One thing that is important, is for the ISDK (or if necessary at a
more
granular level, the IDevice) to be able to provide the compile time
libraries. We provide our own implementation of the JavaME API's, and
obviously our BlackBerry extensions. We would need a mechanism to
inject this as the compile target.
Ken Wallis
Team Lead - Eclipse Tools
Research In Motion
905-629-4746 x14369
-----Original Message-----
From: dsdp-mtj-dev-bounces@xxxxxxxxxxx
[mailto:dsdp-mtj-dev-bounces@xxxxxxxxxxx] On Behalf Of Craig Setera
Sent: Thursday, January 29, 2009 8:14 PM
To: Mobile Tools for The Java Platform mailing list
Subject: Re: [dsdp-mtj-dev] Extension point for defining devices -
Back
onTrack
The basic idea that I have in my head goes something like this:
* Introduce a new ISDK interface into the MTJ models.
** ISDK has a name
** ISDK manages a list of IDevice instances
** There are likely other things to go here and I believe that Diego
is
already proposing this interface
* The current device importer implementations is altered to implicitly
create a new ISDK with the created devices
* All of the UI is updated to use the SDK's within the IDE (the device
selector primarily)
* A new extension point is added to register an ISDK instance.
** This extension point would specify the "name" of the SDK
** The extension point would specify the implementing class for the
ISDK
instance
There is likely more to it, but this seems like the basics. The
implication here is that an ISDK is entirely responsible for the
devices
being managed. How and where those devices come from is not part of
the
system. The instances can be generated "on the fly" as necessary by
the
SDK, or stored away some where. The core MTJ functionality would not
attempt to persist or resurrect device that are owned by an SDK. This
also implies that the current implementations for UEI and such would
need to be altered to do the device persistence themselves.

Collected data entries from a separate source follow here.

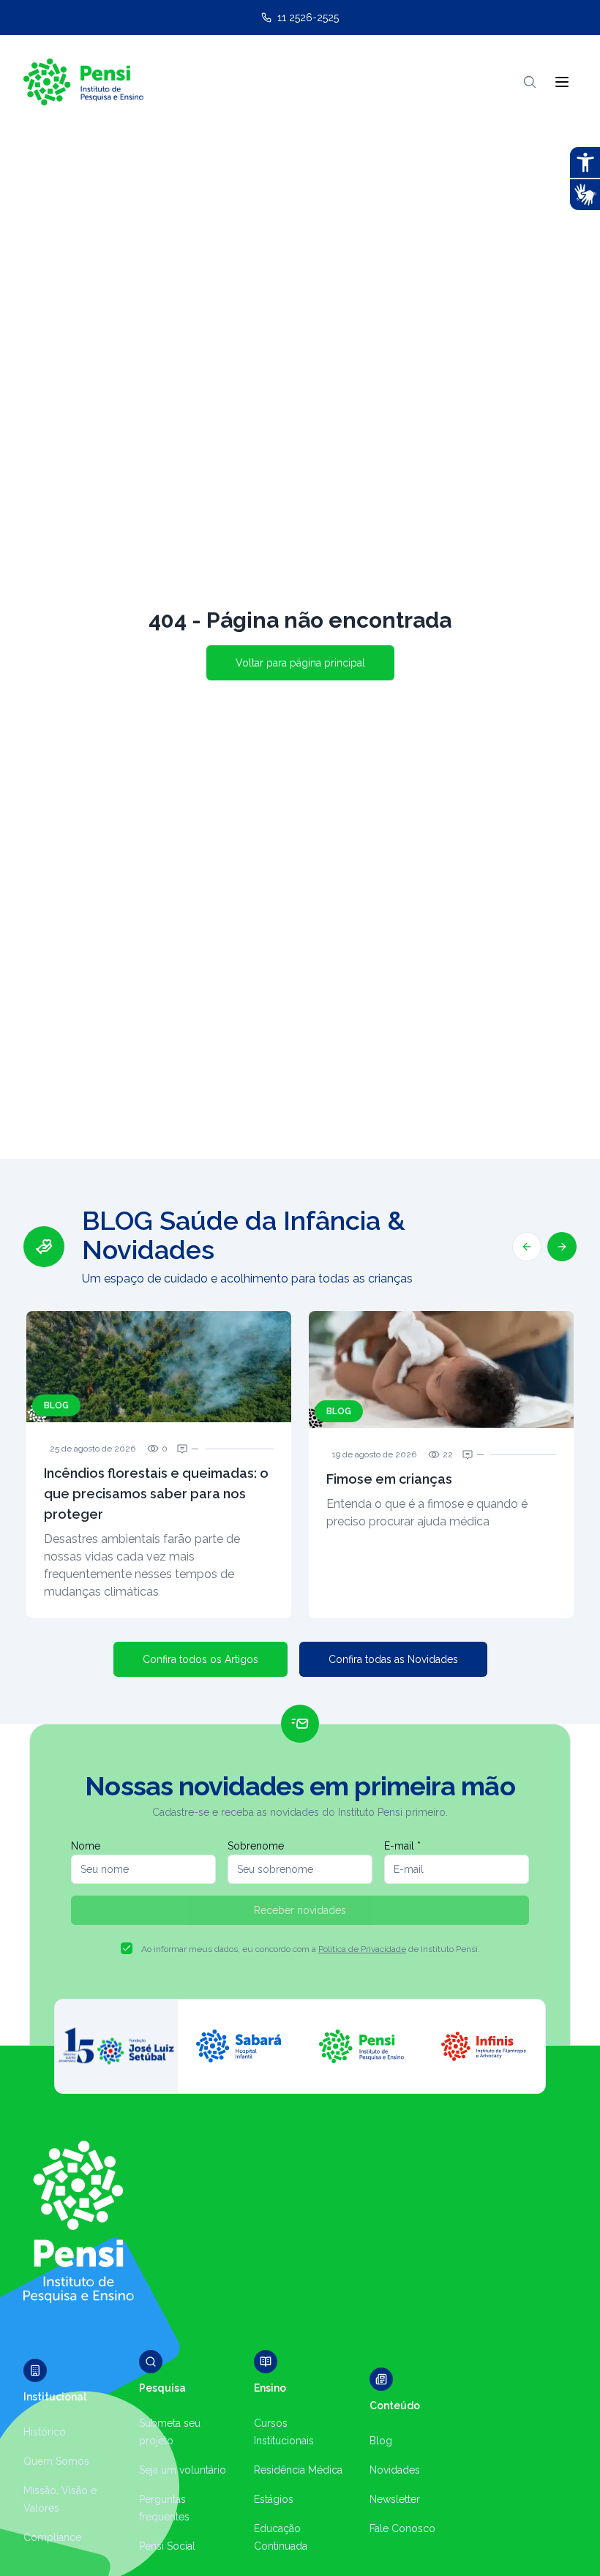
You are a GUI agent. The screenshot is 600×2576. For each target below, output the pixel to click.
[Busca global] (529, 82)
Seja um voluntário (182, 2470)
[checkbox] (126, 1948)
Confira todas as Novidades (393, 1659)
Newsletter (395, 2499)
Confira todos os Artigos (200, 1659)
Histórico (44, 2432)
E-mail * (402, 1846)
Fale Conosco (402, 2528)
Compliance (52, 2537)
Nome (85, 1846)
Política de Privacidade (362, 1949)
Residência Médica (298, 2470)
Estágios (273, 2499)
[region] (300, 1412)
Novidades (395, 2470)
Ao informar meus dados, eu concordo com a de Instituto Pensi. (310, 1949)
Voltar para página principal (300, 663)
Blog (381, 2441)
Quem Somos (56, 2461)
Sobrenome (256, 1846)
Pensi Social (167, 2546)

This is the basic idea I've been pondering for this. In the end, it
isn't well formed enough to be considered for Galileo in my mind....
We
need to continue the discussion to figure out if this works at all and
what would need to be done to make it work. I haven't looked
seriously
at the JRE extension points to see how close or far this proposal is
from the JRE definition.
Thanks,
Craig
Christian Kurzke wrote:
Hildum Eric-XFQ473 wrote:
This would probably impact projects, which associate one or more
devices with the projects. How would we reestablish these
associations?
This raises an interesting question:
Should a project be associated with an "SDK" or with a "Device".

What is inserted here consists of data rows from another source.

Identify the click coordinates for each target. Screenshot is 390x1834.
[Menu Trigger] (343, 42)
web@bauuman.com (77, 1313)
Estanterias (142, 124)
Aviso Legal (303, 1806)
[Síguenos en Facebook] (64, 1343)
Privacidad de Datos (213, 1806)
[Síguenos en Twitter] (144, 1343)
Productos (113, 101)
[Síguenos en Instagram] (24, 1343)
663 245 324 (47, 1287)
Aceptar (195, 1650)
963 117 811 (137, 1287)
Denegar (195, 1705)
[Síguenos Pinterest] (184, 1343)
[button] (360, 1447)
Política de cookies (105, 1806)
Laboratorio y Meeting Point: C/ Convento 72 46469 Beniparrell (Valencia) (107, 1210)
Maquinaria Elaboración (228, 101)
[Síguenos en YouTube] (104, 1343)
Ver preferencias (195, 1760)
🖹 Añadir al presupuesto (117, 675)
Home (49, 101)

e.g. If a project is associated with a Device, and there is more than
one SDK providing (posible updated) support for the same Device, how
would this be handled.
Or, when an updated SDK is providing support for the same devices,
should the project be automatically using the newer SDK?
This may lead to problems where a developer wants to temporarily try
out multiple SDKs for the same device.
My recommendation is that the project association is with a
combination of "SDK ID and Device ID", and no behind the scenes
changes to surprise the developer.
I think something like the JDT VmInstall ID. see:
http://help.eclipse.org/stable/topic/org.eclipse.jdt.doc.isv/reference/e
xtension-points/org_eclipse_jdt_launching_vmInstalls.html
Btw, Danail, thanks for the idea with the JDT VM registration
analogy,
i think this is a very good reference for how we can solve this.